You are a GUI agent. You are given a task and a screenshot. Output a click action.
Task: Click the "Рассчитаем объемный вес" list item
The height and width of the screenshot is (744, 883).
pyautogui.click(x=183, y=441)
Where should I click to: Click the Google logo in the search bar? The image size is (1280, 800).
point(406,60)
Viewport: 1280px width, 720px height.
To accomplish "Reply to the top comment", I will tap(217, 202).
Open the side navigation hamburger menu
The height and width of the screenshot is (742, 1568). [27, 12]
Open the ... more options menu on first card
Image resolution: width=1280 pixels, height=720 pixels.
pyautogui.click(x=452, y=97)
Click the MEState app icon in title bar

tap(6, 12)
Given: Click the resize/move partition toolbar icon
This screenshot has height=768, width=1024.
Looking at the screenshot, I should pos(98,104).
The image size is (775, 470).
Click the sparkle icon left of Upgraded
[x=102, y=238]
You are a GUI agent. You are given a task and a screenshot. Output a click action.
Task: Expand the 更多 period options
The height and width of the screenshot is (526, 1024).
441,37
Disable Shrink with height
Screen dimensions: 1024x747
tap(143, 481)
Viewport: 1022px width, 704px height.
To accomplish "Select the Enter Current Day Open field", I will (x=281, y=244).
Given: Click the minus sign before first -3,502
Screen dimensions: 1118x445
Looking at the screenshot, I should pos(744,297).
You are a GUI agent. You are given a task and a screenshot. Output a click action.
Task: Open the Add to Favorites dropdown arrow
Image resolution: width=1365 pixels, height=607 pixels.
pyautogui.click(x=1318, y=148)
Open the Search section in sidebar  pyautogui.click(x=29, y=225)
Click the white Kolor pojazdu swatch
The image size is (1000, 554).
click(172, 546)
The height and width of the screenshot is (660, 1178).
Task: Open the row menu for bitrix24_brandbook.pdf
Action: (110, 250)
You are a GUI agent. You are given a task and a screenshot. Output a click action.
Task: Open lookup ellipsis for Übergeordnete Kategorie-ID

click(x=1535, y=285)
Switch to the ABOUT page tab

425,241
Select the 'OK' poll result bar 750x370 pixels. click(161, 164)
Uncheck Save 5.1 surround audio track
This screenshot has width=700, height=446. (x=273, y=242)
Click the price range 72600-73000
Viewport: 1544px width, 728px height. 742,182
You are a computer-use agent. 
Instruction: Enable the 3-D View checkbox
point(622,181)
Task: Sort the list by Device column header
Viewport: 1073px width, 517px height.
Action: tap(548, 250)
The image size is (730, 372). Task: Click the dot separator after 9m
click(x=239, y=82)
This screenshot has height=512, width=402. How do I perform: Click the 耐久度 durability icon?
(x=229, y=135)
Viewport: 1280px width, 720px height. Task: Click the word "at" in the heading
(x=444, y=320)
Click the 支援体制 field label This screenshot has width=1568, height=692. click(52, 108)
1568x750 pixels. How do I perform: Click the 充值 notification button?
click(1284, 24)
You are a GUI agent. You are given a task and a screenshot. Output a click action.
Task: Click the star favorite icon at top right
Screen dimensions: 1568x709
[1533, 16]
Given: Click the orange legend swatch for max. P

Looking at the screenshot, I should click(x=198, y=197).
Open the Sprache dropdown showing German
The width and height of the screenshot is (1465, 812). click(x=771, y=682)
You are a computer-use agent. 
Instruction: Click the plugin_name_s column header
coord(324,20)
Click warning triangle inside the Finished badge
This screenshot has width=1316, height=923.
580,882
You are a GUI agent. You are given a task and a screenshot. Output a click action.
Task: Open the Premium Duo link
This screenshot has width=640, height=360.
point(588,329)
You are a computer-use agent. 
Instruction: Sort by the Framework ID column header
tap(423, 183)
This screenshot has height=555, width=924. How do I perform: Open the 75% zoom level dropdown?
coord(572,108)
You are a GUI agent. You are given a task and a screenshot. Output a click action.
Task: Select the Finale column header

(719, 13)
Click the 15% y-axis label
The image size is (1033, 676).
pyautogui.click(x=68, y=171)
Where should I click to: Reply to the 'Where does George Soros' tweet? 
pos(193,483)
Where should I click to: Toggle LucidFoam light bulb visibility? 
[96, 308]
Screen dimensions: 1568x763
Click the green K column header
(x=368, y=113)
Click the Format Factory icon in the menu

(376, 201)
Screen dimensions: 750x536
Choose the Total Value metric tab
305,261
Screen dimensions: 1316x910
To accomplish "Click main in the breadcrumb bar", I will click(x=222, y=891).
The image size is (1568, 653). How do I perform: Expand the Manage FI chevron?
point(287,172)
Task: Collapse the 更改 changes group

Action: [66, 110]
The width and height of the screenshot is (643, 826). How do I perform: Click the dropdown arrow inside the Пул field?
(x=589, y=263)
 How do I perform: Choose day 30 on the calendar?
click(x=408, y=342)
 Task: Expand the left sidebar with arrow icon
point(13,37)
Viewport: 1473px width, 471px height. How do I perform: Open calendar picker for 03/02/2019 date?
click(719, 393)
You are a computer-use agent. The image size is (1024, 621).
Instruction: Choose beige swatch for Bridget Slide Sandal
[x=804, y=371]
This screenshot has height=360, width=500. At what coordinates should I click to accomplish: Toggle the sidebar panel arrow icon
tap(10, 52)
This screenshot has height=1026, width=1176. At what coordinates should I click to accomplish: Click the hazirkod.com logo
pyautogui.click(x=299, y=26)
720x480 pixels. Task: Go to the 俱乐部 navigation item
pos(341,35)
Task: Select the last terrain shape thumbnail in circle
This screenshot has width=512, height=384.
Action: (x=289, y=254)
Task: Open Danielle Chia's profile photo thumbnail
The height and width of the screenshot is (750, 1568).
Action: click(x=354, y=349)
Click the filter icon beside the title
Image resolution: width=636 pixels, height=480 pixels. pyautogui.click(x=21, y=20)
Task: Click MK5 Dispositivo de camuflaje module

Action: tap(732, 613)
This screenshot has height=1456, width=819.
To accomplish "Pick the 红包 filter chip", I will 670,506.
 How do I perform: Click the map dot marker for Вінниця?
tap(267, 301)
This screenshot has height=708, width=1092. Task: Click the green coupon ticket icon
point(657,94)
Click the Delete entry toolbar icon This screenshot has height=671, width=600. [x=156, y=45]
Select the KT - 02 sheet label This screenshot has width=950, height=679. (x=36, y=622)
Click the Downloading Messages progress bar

*-*-*

_About this task_.
I need each line of the entries that holds the string "thumbnail" located and copied.

_Your response_.
Task: Select the last terrain shape thumbnail in circle
Task: Open Danielle Chia's profile photo thumbnail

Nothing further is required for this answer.